# Why Checking DOIs via API is the “Silver Bullet” for AI Detection
Checking References, specifically through their Digital Object Identifiers (DOIs), is arguably the most definitive method to catch AI hallucinations. Large Language Models (LLMs) like ChatGPT often generate plausible-sounding citations that do not actually exist.

Here is why the Python + doi.org Content Negotiation method is superior:

-  Deterministic Accuracy (Binary Result)
Unlike analyzing writing style or “perplexity” scores—which are probabilistic and prone to false positives—a DOI check is binary. A DOI either exists in the global registry, or it doesn’t.

Result: 404 Not Found = 100% Fake Reference.

 - Detecting “Stolen” DOIs
AI sometimes hallucinates by taking a real DOI from an unrelated paper and attaching it to a fake citation.

- The Fix: By retrieving the metadata (JSON) directly from the source, you can compare the actual title in the database against the title listed in the suspicious paper.

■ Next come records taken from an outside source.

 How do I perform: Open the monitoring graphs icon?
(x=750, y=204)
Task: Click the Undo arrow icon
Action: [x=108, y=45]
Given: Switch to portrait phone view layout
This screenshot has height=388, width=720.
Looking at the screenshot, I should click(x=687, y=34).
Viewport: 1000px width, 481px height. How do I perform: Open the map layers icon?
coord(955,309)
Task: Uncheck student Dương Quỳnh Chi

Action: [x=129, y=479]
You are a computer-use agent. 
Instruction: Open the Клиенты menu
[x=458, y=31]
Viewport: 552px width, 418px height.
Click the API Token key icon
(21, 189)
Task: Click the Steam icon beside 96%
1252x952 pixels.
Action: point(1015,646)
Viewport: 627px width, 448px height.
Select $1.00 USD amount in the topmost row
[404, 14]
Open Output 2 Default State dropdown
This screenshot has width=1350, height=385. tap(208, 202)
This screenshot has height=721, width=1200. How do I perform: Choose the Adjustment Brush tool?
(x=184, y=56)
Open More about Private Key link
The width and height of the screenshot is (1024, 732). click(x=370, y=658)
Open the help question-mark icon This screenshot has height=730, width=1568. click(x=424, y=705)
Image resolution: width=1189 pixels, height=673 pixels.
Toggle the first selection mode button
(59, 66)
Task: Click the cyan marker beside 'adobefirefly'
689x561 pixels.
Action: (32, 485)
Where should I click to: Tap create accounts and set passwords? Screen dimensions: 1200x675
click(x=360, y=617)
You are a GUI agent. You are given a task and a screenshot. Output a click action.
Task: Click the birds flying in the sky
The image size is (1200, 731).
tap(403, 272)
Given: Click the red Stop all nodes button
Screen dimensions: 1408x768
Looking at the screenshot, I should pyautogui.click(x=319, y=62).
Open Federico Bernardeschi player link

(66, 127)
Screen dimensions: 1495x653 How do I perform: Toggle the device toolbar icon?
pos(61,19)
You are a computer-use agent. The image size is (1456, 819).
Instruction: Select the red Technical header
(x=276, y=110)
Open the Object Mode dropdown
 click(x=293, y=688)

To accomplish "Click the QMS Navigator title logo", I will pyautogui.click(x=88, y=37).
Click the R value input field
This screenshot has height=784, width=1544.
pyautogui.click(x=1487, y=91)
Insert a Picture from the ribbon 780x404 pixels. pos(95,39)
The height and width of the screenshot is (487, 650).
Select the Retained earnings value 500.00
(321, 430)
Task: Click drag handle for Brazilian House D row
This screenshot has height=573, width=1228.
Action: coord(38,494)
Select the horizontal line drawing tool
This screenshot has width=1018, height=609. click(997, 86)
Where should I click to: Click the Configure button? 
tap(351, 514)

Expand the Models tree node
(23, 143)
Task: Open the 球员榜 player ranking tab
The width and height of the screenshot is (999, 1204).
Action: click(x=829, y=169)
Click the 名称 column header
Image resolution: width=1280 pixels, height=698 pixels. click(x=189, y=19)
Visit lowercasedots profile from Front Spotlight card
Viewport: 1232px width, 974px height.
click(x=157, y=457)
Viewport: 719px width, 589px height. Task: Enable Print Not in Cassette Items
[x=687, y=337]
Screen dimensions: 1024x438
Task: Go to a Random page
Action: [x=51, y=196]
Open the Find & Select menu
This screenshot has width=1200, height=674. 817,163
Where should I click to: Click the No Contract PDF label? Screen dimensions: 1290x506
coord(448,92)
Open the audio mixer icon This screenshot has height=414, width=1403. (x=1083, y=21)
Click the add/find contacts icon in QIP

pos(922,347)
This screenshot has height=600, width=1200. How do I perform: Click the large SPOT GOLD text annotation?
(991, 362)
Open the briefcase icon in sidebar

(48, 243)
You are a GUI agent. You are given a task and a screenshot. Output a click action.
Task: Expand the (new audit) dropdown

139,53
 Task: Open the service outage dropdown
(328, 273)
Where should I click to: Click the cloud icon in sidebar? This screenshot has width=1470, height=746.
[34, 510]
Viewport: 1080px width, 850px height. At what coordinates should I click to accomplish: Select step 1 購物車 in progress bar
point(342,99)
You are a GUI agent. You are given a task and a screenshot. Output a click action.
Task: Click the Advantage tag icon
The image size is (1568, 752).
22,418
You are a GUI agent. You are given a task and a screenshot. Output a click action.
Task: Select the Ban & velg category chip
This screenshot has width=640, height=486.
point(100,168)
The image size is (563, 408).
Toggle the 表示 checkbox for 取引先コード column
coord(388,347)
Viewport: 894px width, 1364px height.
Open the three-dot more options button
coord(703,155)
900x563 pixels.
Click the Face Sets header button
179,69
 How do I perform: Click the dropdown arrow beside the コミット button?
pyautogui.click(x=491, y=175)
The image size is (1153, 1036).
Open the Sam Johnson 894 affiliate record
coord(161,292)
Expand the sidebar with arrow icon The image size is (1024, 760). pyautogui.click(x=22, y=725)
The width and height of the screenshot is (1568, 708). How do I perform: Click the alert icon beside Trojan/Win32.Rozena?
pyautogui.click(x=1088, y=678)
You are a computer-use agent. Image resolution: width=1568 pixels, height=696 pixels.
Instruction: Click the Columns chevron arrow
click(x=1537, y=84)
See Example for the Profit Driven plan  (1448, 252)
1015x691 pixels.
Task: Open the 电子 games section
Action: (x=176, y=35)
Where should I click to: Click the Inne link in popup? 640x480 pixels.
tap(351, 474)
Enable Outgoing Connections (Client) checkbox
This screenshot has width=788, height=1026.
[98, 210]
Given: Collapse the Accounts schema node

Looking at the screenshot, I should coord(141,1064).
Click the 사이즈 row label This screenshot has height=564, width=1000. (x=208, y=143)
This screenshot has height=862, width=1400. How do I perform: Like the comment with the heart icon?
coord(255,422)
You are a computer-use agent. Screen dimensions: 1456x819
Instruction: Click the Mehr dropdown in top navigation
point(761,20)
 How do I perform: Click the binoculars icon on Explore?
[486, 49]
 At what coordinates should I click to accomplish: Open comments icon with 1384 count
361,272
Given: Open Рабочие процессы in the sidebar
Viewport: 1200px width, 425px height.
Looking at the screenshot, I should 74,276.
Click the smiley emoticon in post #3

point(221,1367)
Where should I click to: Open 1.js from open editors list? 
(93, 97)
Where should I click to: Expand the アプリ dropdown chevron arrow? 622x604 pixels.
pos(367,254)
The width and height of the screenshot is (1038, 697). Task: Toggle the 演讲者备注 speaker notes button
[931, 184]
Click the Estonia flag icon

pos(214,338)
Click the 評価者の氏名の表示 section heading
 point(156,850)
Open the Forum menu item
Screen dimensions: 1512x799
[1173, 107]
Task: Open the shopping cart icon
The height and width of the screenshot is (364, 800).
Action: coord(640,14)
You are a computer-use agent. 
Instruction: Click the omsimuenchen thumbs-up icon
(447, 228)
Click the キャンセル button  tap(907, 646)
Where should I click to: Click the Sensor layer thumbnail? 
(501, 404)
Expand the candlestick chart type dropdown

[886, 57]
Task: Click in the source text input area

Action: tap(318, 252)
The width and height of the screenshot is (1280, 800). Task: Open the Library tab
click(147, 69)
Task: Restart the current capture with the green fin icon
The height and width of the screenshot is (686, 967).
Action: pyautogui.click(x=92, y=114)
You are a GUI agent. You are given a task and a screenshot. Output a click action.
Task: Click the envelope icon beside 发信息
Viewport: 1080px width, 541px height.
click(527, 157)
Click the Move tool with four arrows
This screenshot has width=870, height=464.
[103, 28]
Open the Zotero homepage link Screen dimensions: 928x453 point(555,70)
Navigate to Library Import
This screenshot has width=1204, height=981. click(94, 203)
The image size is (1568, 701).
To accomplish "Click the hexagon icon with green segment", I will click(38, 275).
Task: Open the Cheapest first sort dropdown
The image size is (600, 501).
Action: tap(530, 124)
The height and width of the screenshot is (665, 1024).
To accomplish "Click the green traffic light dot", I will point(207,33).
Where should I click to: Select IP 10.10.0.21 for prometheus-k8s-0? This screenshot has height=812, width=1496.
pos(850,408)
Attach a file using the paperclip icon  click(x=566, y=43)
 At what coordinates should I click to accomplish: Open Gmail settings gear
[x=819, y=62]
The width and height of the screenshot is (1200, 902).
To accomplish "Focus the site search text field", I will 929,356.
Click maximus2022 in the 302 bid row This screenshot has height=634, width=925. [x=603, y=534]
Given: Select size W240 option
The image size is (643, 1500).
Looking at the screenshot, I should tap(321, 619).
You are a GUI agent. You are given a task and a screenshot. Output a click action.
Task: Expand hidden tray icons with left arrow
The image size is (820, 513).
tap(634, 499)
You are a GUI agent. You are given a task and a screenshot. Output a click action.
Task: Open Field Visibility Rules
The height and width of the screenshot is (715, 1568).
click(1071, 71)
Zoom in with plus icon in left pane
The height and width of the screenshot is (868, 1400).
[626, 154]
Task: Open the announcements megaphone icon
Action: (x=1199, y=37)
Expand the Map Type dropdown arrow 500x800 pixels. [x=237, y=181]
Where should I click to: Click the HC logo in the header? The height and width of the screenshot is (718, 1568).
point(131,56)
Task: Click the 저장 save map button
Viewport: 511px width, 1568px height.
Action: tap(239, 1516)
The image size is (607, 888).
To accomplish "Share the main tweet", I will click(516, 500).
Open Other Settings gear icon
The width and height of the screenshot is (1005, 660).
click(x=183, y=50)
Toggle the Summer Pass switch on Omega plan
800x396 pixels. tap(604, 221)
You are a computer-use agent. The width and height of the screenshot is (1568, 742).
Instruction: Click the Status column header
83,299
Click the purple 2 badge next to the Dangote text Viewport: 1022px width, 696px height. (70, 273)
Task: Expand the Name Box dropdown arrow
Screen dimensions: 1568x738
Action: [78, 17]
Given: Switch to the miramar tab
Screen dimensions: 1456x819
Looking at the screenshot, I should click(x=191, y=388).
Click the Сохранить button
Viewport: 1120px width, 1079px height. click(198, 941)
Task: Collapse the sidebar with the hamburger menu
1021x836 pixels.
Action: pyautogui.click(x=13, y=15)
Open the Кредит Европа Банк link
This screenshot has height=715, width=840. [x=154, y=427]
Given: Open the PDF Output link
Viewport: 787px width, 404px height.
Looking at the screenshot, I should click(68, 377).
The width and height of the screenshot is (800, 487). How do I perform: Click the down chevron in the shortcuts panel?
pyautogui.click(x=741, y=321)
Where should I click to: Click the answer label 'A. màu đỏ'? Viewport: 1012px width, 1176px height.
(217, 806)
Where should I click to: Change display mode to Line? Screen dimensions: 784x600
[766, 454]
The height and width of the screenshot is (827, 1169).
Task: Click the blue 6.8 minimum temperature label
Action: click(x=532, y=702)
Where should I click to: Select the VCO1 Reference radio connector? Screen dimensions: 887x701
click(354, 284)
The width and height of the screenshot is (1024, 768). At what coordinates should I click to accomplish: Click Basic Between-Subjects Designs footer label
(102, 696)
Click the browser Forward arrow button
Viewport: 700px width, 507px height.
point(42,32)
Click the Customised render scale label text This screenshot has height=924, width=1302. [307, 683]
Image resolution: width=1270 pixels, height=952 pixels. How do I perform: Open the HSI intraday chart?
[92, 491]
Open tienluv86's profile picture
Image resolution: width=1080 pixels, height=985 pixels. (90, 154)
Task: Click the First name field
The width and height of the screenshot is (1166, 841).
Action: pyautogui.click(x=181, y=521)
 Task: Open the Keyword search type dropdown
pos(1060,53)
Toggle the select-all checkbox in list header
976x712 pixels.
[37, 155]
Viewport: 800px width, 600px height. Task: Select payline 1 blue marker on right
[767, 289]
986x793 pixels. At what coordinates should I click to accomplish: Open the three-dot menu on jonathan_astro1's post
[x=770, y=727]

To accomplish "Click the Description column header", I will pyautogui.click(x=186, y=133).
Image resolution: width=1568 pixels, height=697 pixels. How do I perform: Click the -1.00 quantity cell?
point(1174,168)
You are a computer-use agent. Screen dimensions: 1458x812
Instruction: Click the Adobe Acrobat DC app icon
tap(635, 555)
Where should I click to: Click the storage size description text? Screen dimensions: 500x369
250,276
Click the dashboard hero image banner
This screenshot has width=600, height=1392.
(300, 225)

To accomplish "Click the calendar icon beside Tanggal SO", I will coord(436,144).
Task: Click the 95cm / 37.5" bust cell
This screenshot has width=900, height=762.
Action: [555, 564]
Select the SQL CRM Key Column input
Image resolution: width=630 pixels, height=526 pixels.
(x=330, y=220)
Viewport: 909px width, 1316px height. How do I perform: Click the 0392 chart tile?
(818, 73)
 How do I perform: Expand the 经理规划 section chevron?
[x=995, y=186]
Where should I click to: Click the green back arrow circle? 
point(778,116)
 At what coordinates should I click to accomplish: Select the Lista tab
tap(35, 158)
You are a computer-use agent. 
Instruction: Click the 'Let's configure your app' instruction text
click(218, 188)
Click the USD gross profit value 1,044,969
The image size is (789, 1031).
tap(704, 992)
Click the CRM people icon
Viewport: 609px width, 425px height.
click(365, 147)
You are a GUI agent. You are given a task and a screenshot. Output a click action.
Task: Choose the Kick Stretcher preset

If the paper claims to be about “Economics” but the DOI resolves to “Marine Biology,” it is undeniable proof of AI generation.
-  Global Coverage (Not Just One Publisher)
By querying the central doi.org resolver rather than specific publisher APIs (like Elsevier or Wiley), this method covers all academic content.

Efficiency: It handles redirects automatically, finding the metadata whether the paper is hosted on Crossref, DataCite, or mEDRA.
- . Scalability and Automation
Manually clicking 50 links is tedious. This Python script allows for batch processing. You can feed it a list of 100 references and receive a full audit report in seconds, making it perfect for editors, professors, or automated quality control systems.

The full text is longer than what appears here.